The case was submitted to the Court on printed arguments by Mr. Fessenden, for the plaintiff; and by Mr. Dana, for the defendant.

Mr. Fessenden argued, that the defence offered and objected to is no defence as against the plaintiff in this action. The right of the plaintiff to recover, resting, in the first place, on admissions and proof, is established prima facie. The defendant, by his course of proceeding, has admitted: First, that the bill in suit was endorsed to the plaintiff during its course, as negotiable paper, about five months before it became due, according to its tenor.

Second, That when it was received by the plaintiff, he had no notice, or knowledge, or intimation of any fact to the dishonour of the bill; on the contrary, he was assured by his debtor it would be paid promptly at maturity, and that previous acceptances given in payment of the sale of land had been paid at maturity.

Third, That the acceptance was taken in payment of a pre-existent debt, and that the plaintiff had no other security for the debt due to him by Norton and Keith but this acceptance, and an acceptance of the same character for the residue of his claim on Norton and Keith; and that on receiving the acceptance he had given up the note of Norton and Keith, which had been endorsed by one Child.
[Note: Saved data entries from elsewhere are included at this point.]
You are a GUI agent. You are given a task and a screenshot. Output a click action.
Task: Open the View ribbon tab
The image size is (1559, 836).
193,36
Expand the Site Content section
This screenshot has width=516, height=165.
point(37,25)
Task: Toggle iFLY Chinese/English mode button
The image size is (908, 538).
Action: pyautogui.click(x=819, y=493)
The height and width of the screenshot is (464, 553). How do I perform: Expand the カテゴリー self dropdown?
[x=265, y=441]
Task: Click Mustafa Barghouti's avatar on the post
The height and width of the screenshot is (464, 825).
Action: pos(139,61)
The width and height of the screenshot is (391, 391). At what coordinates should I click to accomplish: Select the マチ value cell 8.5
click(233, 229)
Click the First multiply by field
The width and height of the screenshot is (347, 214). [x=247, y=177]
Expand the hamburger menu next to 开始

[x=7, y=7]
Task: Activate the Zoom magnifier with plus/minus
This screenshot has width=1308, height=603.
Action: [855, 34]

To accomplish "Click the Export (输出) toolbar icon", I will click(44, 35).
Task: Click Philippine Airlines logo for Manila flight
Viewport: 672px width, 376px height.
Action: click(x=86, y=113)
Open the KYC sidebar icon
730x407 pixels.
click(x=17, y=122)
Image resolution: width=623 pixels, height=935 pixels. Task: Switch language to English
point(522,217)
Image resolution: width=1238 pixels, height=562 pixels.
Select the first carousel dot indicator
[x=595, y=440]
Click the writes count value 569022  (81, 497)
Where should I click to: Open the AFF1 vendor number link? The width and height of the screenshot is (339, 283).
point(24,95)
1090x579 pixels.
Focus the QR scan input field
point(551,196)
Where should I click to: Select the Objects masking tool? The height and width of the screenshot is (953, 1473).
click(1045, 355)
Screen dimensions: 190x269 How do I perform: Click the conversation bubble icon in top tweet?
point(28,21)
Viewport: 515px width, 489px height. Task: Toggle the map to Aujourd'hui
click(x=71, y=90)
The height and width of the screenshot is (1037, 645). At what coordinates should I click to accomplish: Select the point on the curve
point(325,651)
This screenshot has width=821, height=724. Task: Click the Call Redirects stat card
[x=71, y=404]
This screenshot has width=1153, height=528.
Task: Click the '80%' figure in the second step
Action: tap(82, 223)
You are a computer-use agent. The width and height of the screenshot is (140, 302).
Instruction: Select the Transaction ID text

By the cases of Bank of Salina v. Babcock and others, 21 Wendell, 499, and Bank of Sandusky v. Scoville and others, 24 Wendell, 115, it distinctly appears, that the latest opinion of the Supreme Court of New York is, — and seemingly as if that Court had never decided otherwise, — that receiving negotiable paper in payment of an antecedent debt, is the same thing, in all respects, as regards the rights of the recipient endorsee of such paper, as if he had paid money, or any other valuable consideration for it, at the time, on the credit of the paper.

But if these cases cannot be reconciled with the plaintiff Swift's side of the present question, are they, unsustained as they are by like decisions in any other of the states in this Union; resting, as they do, on an obvious misinterpretation of the case of Coddington and Bay; and contradicting, as they do, the earlier decision of the same Court on the very point, in the case of Warren and Lynch, which has been referred to; and tending, as they do, to drive commercial negotiable paper out of one of the paths of its greatest utility — are they still to overthrow the decisions of this Court in the cases of Coolidge and Payson, and Townsley and Sumrall? It is contended, on the part of the defendant, that they are, and that this high Court is bound to follow them with unreasoning submission, because the bill in question was drawn on the city of New York, in the state of New York; and on account of the thirty-fourth section of the judiciary act of 1789, which provides, that "the laws of the several states, except where the Constitution, treaties, or statutes of the United States shall otherwise require or provide, shall be regarded as rules of decision, in trials at common law in cases where they apply."

In answer to this, it is urged that, in the first place, after observing that it is not pretended that the decisions of the Supreme Court of New York referred to, are founded on, or are in exposition of, the constitution or any statute of that state, that the phrase "laws of the several states," in the thirty-fourth section of the judiciary act, means nothing else than the written constitutional system and statutes of such states; and that, if the framers of the act of Congress had not known that all the states had such written constitutions of government laws of paramount authority in those states; and had not wished to frame their enactments in language popular and comprehensive, as well as accurate, they would have used the word "statutes," the appropriate technical word for laws framed by the legislature, instead of the word "laws." If they had intended to embrace in the section the traditionary, or otherwise derived common law of such states, as expounded by the decisions of the state Courts; being, as they were, scholars as well as lawyers, they would have incorporated in the section, by way of substitute or addition, some such general phrase as "systems of law." In common parlance, the word "laws," in the plural, means, and did mean in 1789, legislative enactments. The same word also embraces, popularly and technically, when speaking of the regulations of the respective United States, their constitutions of government, as well as their legislative enactments; and the former, as well as the latter, were doubtless intended to be included in the thirty-fourth section. For these reasons the word "laws," instead of the word "statutes," makes part of the section.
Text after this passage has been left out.